30 students from year 9 and year 12 were chosen to enter the Asia House Bagri Foundation Literature Festival brought to us by the Eastside Educational Trust team. The workshop’s aim was to expose students to the literature of people of Asian heritage and to encourage people of all backgrounds to write about their background and their values.
The first workshop was very entertaining – we had an amazing time during the team tasks; tasks such as quizzes. The quizzes involved information that was relatable to many of us, it required us to think about Asian heritage and it was surprisingly challenged our misconceptions. We also read extracts from of a variety of fictional books about non fictional events in Asia; they were all inspiring and extremely intriguing. All of us also wrote a creative piece of writing with the theme of Values, and it was an interesting topic to write on. I personally wrote about how our values contradict with western modern society and how we are often faced with the choice between going with our morals or going with society.
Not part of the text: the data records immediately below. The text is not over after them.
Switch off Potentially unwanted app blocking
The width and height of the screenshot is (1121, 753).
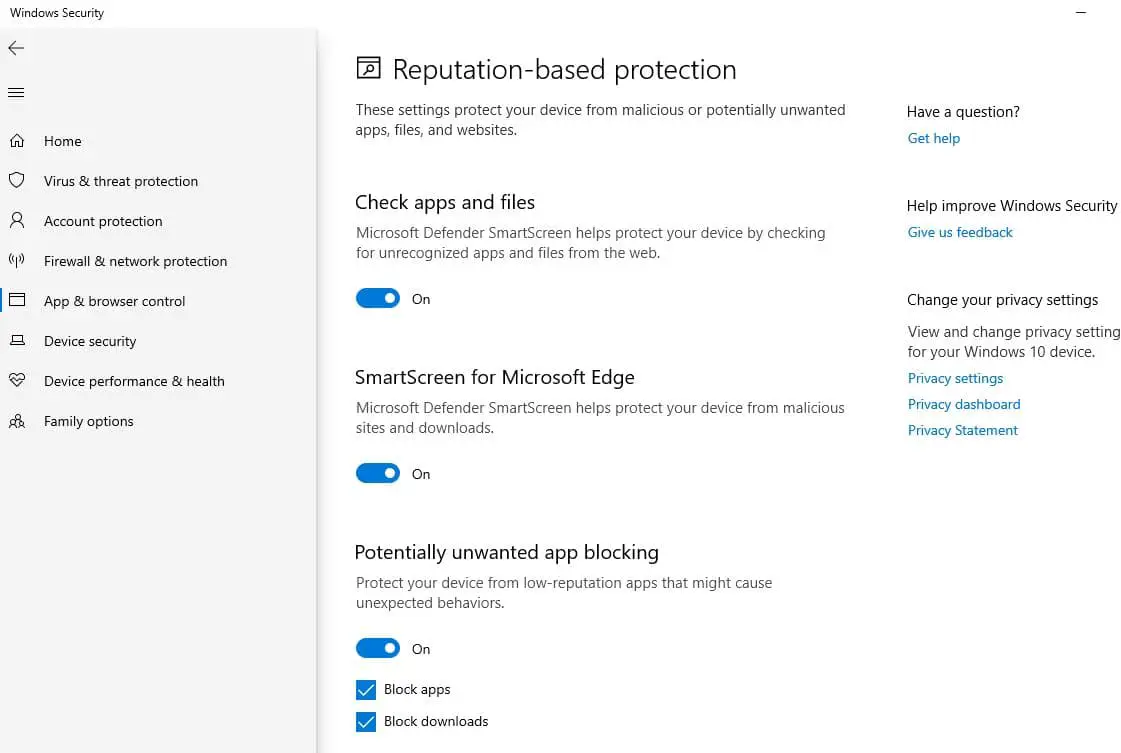click(378, 649)
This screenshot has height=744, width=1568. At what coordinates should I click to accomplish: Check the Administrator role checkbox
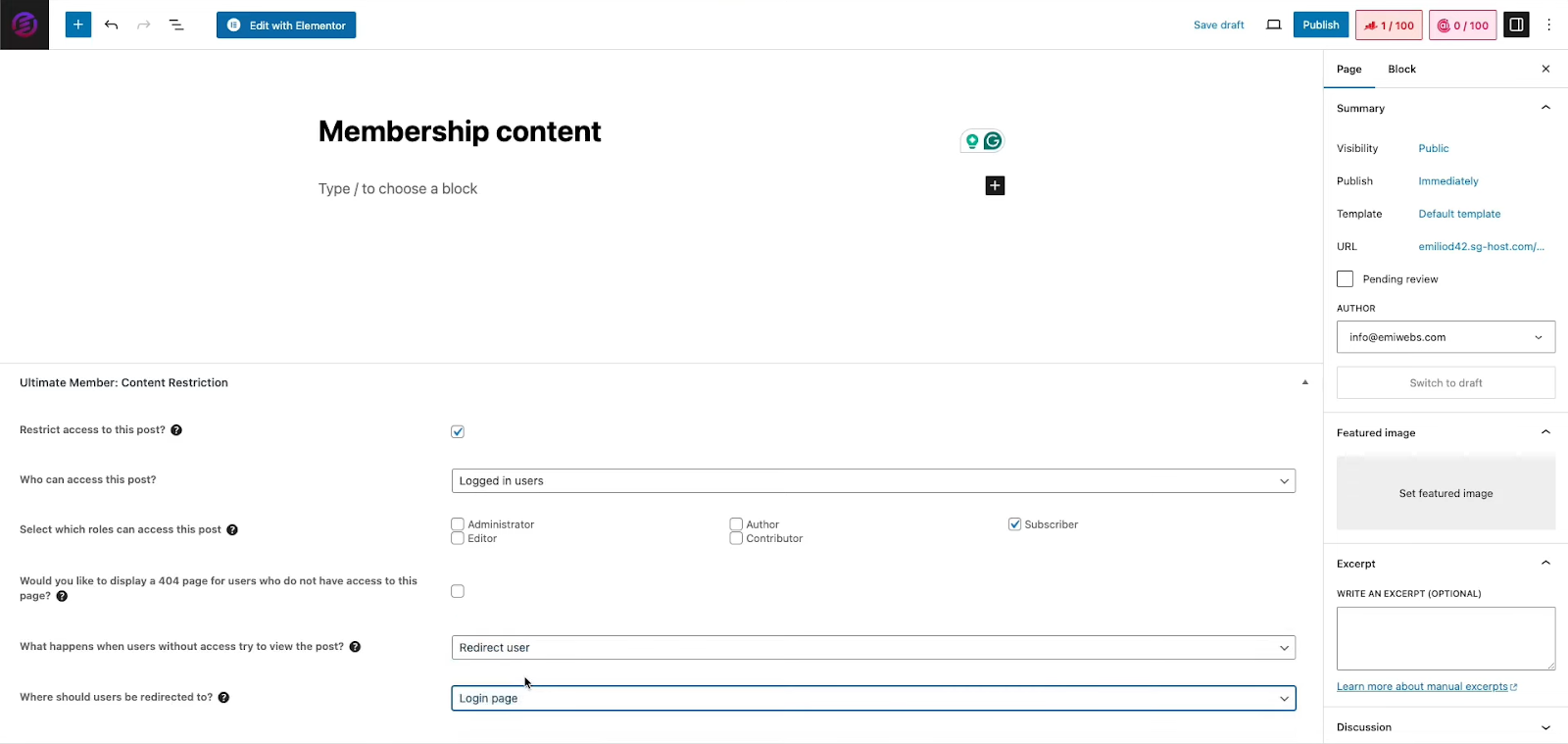(458, 524)
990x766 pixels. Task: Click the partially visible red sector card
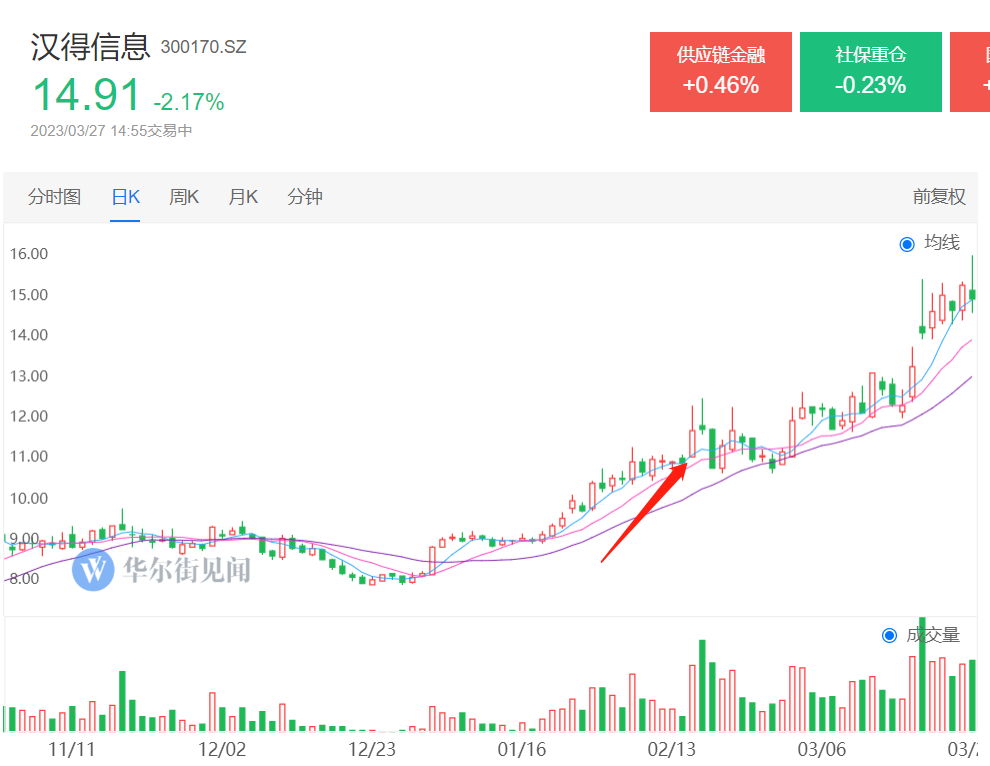[970, 71]
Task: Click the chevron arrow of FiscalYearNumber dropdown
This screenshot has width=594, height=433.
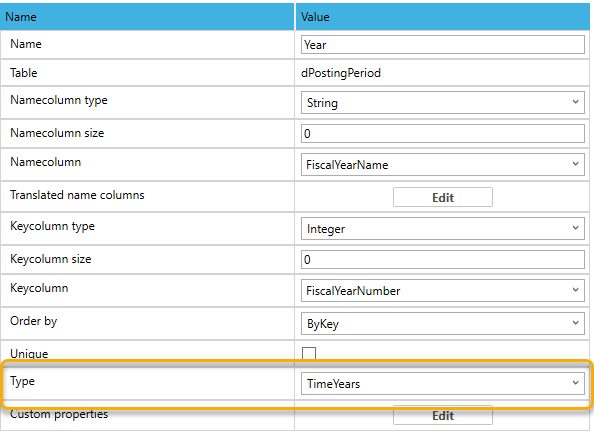Action: [575, 290]
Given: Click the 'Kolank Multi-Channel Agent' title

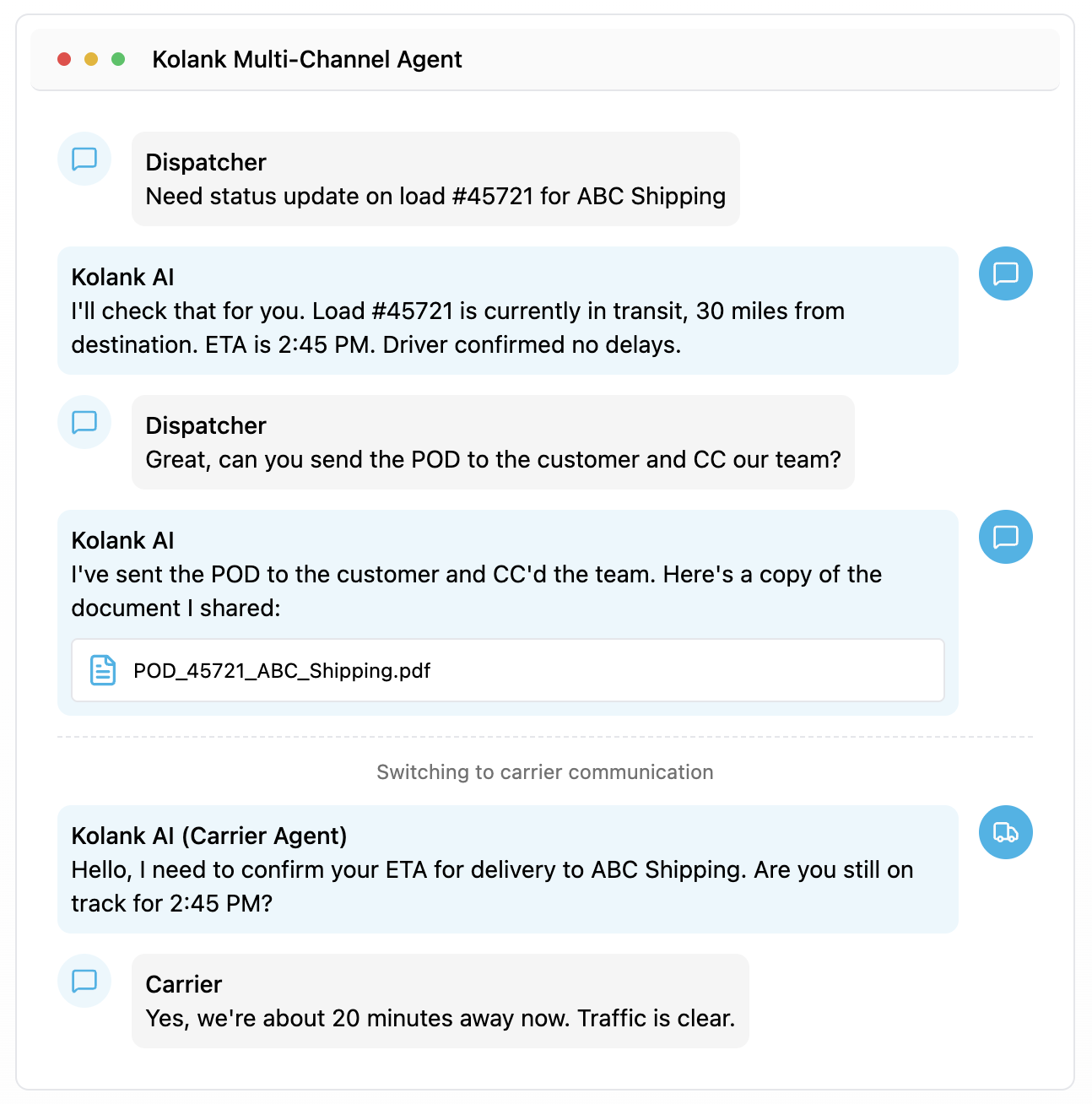Looking at the screenshot, I should coord(306,59).
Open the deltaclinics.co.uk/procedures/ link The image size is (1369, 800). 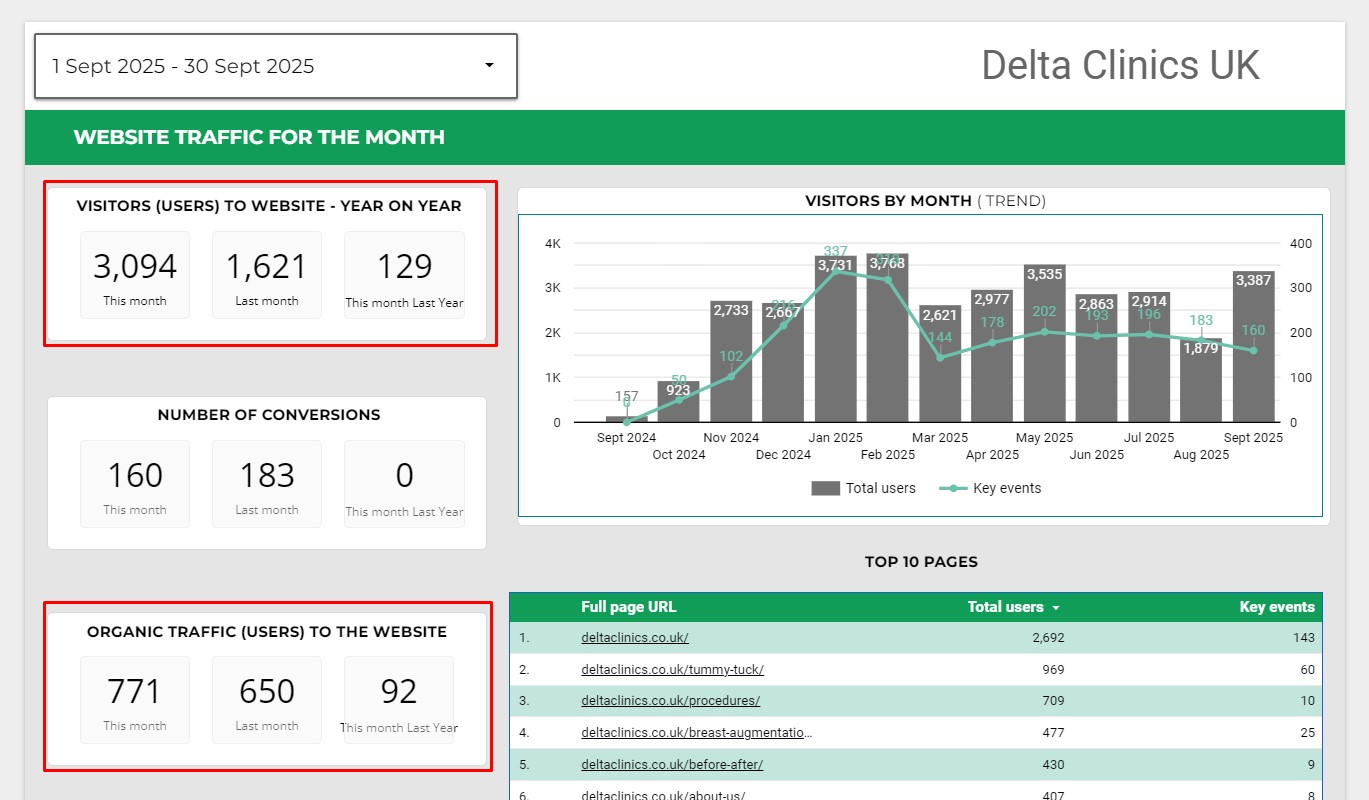coord(670,701)
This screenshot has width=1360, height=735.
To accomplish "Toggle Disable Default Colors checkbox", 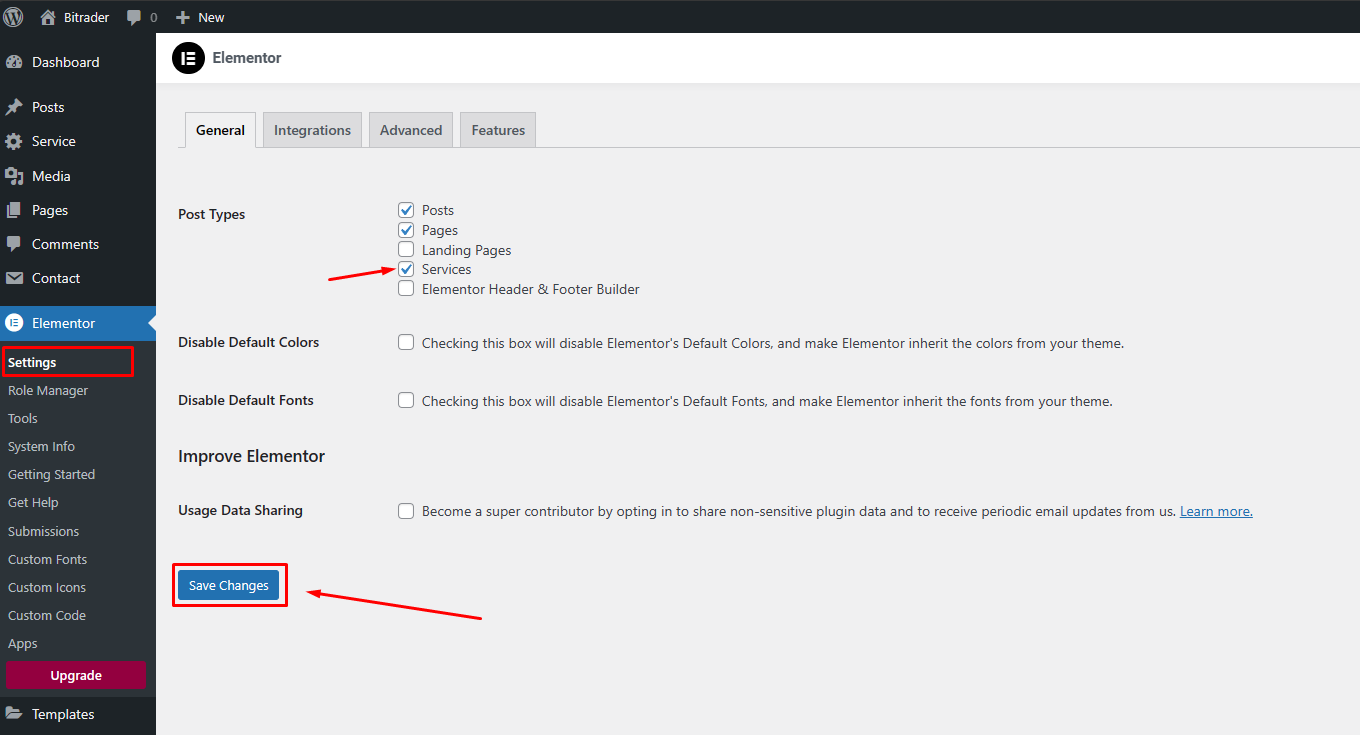I will pyautogui.click(x=406, y=343).
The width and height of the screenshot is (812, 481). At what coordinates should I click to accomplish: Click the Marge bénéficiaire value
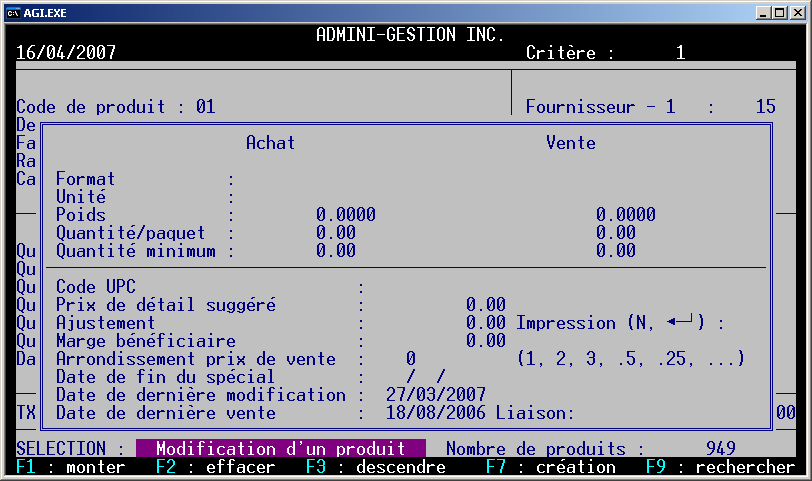tap(486, 341)
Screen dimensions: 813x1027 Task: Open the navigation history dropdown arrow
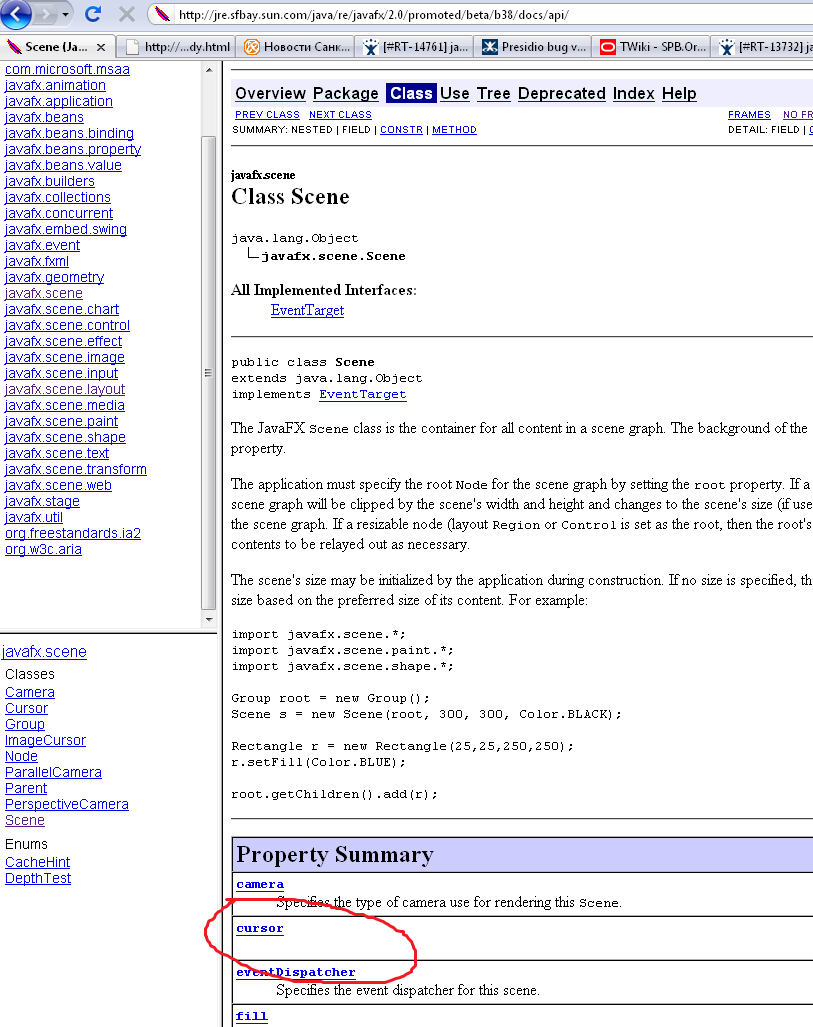pyautogui.click(x=66, y=15)
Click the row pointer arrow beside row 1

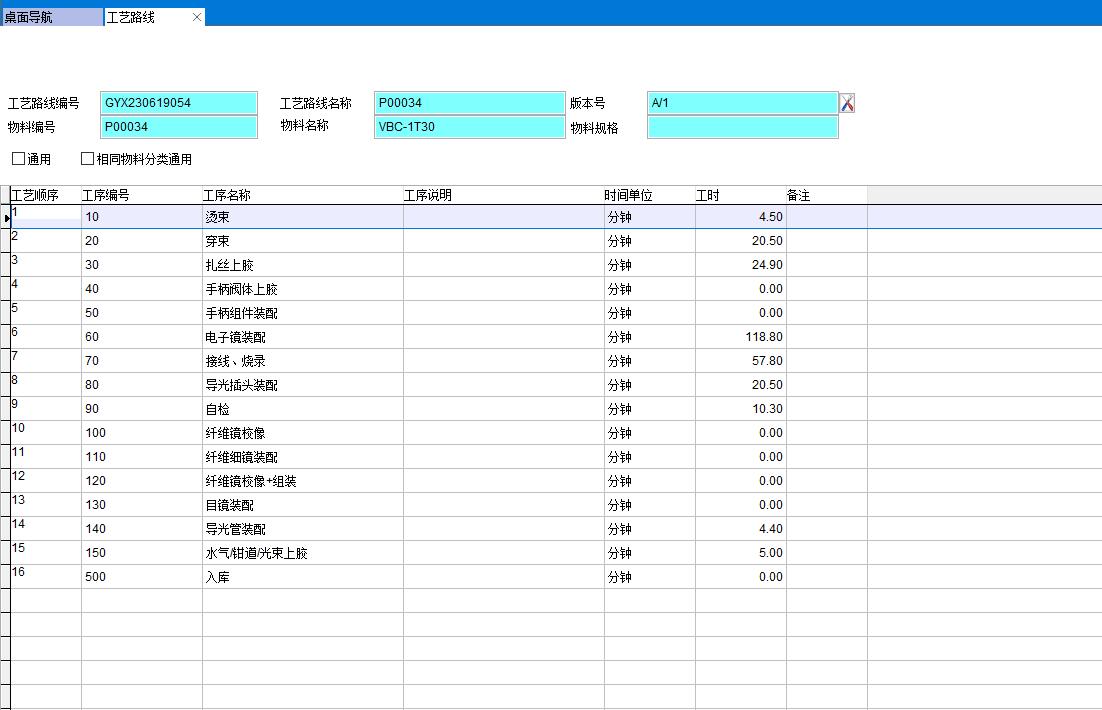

The second workshop took place at the beginning of July, and we all had the privilege of meeting Romesh Gunesekera. It was very exciting to meet an author of such well known books such as “Reef” and “Noon Tide Toll”. Gunasekera connected with us on a personal level as he told us of his life, his background and how he became an author. I personally found him very intriguing as both an author and a person. Gunasekera allowed us the privilege of him reading us extracts from his most well known books, and I personally will remember that moment for a very long time. This is because I feel when we read books; we read it as how we interpret it. Our narrative voice may be very different to the writer, but when a writer reads his own words, you seem to hear the same words in a completely different way. This time you may see every sentence, every word, and every letter differently – and it is riveting.
We then had the pleasure of asking him some questions and he did seem very impressed with us all. After, he told us of the new book he was writing. He read an extract from it, and then he asked us if we were in his place what we would’ve written next. I figured he liked some answers of ours as he wrote some of our answers – including mine – down on paper. He then thanked us and gave us all Romesh Gunesekera postcards. It was all in all a very inspiring experience.
Thank you to all who organised the workshops, and I would recommend it to all students!